Stay Positive & Then Do It Again

Established Goals

There’s not a single presentation, guide or training that doesn’t talk about how important it is to establish goals.

They miss an important factor… probably the most important one after establishing them.

To re-stablish.

Updating a business plan isn’t just good practice; it’s a working self-fulfilling prophecy.

And writing as someone who has achieved many of the biz goals I’ve set out to complete, I’ve felt most horrible about my success and my head has gone spinning when one of two things happen: I need to pivot a goal but haven’t yet because I’m so locked on the goals I set or if I’ve achieved the goals and have no additional ones made beyond those yet.

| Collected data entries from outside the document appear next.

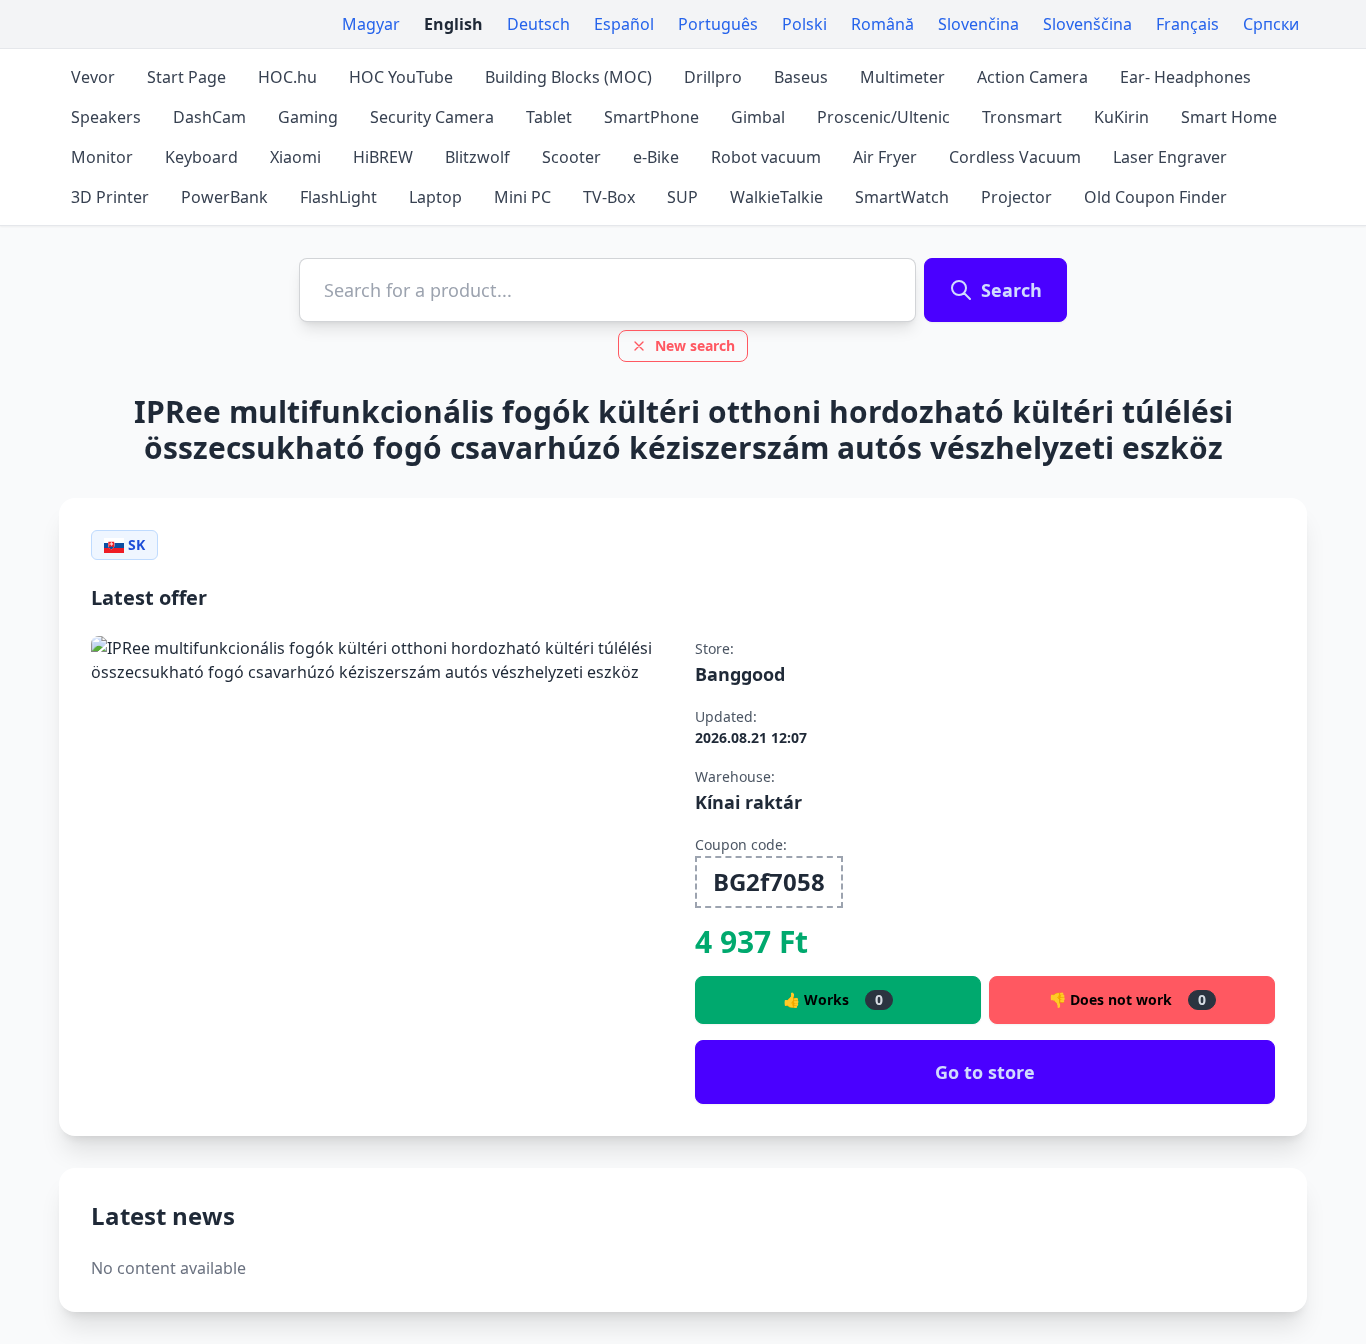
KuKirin (1121, 117)
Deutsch (538, 24)
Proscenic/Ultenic (883, 117)
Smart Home (1229, 117)
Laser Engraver (1170, 157)
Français (1187, 24)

Both headaches are ones easily alleviated by regularly re-establishing the goals.

Stay Positive & It’s Worth Paying Yours A Visit Soon

Lessons From The Presentation

Three reminders from a presentation I gave on AI to a room of roughly 20 business owners today.

  • Set expectations with the audience as early as possible. Under promise then over deliver.
  • Do all you can to know the people who will be in the room. Adjust your presentation to call them out specifically.
  • Pause during your riffs to read the room. If it’s going over their head, call out that you are observing that, make a final statement, and transition on. “If you want me to circle back to this more at the end, I can.” goes a long way.

Stay Positive & Go On And Prosper

Tightropes

How long does a tightrope walker try to balance on a tightrope?

How long does there need to be tension on the tightrope for a tightrope walker to perform?

The answers may shock you.

Well, not really. The shock comes from that connection that we’re all tightrope walkers in our work.

Balance isn’t something we attain, it’s something we constantly work toward.

And the work worth doing? There’s constant tension. No let up.

Of course, you can always get off the tightrope…but what’s the fun in that?